Scheduling is the activity of deciding who is executing right now, and switching between processes/threads. Cooperative scheduling is simple to implement, and requires that each participating thread must yield to the scheduler when a sensible pause state is reached. Imagine a few threads in a discussion:
A: So, how was your day? YIELD
B: Today I visited a zoo. YIELD
A: YIELD
B: There were kangaroos and llamas. YIELD
A: Can you pass me the butter? YIELD
B: Here you are 🙂 YIELD
Of course, there’s now a problem when process B
never yields:
A: So, how was your day? YIELD
B: Today I visited a zoo and there were like kangaroos and llamas and all kinds of animals and stuff and…
(A tries to make themselves noticed and raises a hand, but B never stops)
B: … their fluffy fur and I took tons of pictures and do you want to see them here they are this is me next to a …
(A would really like that butter, but B still won’t stop)
B: … and here I made a selfie with an orang-utan and look how it …
(at this point, A starts plotting to kill B)

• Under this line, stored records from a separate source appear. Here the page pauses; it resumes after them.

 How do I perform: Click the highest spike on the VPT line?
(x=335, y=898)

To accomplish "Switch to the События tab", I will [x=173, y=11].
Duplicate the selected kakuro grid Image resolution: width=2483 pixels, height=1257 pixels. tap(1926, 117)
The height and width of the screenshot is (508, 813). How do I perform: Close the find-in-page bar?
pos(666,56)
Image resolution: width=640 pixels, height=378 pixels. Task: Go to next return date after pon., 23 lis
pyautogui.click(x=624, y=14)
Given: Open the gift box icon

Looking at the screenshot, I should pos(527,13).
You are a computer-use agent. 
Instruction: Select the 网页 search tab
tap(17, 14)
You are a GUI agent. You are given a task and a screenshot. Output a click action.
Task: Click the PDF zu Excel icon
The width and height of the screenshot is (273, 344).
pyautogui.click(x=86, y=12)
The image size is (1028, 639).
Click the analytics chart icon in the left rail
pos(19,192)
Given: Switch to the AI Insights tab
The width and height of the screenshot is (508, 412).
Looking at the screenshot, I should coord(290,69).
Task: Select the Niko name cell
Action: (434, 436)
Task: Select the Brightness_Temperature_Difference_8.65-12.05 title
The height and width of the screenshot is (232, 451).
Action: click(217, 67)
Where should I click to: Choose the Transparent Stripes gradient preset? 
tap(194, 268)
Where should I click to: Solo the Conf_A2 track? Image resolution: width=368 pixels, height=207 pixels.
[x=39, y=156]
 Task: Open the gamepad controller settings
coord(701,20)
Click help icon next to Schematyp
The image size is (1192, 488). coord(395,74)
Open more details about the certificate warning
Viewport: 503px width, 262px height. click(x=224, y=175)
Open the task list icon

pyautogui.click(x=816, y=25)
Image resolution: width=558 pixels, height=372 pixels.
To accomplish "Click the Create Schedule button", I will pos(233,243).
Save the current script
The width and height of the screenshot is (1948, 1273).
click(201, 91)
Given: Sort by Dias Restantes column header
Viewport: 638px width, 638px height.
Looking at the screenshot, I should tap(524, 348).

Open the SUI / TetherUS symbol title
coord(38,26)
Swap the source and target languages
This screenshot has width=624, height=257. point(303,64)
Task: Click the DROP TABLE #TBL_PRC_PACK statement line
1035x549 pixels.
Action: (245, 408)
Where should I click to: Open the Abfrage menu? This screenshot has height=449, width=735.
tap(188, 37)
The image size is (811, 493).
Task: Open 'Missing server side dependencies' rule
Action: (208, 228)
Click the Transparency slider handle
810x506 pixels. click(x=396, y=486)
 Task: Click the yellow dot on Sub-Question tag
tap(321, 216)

Cooperative scheduling only works when we can rely on everyone to yield regularly to give others a chance to execute as well. That works well for a single program that was designed by a single organization which has control over all parts and is aware of what specific soft real-time requirements have to be met. But for most operating systems, programs can be written by third parties, and these might forget to yield regularly. Therefore, we build a preemptive scheduler that yields for them. Ideally, the conversation works like this:
A: So, how was your day? dum dee dum
Scheduler: NEXT
B: Today I visited a zoo. There were
Scheduler: NEXT
A: dum dee dum twiddly thumb
Scheduler: NEXT
B: kangaroos and llamas. dum dee dum
Scheduler: NEXT
A: Can you pass me the butter? dum dee dum
Scheduler: NEXT
B: Here you are 🙂 dum dee dum
However, the scheduler might interrupt all processes when they are in the middle of a thought. Afterwards they have to remember where they left off.
A: So, how was your
Scheduler: NEXT!
A: I was asking: How was your day?
Scheduler: NEXT!
B: Today I visited a
Scheduler: NEXT!
B: A zoo. I visited a zoo. And there were
Scheduler: NEXT!
B: Will you let me talk! There were kangaroos and
Scheduler: NEXT!
B: Where was I? There were kangaroos and llamas.
Scheduler: NEXT!
etc.
The scheduler slows things down: Not only does scheduling take time that could otherwise have been used productively, it also requires the state of the thread to be restored. That involves setting the CPU registers to their previous values from values in memory, requires the instruction pointer to be reset and the CPU instruction pipeline to be flushed. And when execution continues, the CPU chache will contain useless data from other threads, so reading from memory will be slow.
These context switches are what makes preemptive scheduling so terribly expensive. So while preemptive context switches are bad, they are better than the alternative: a computer that freezes up because some badly-written process forgets to yield. This can be adjusted by changing the frequency of interrupts, but a lower frequency also means the computer takes longer to react to input etc.
2
All thing being equal, user space will have fewer layer of abstraction to work through. OS thread will require relatively slow calls through the kernel. User space, done correctly will avoid these abstractions. This results in the opportunity for higher performance.
1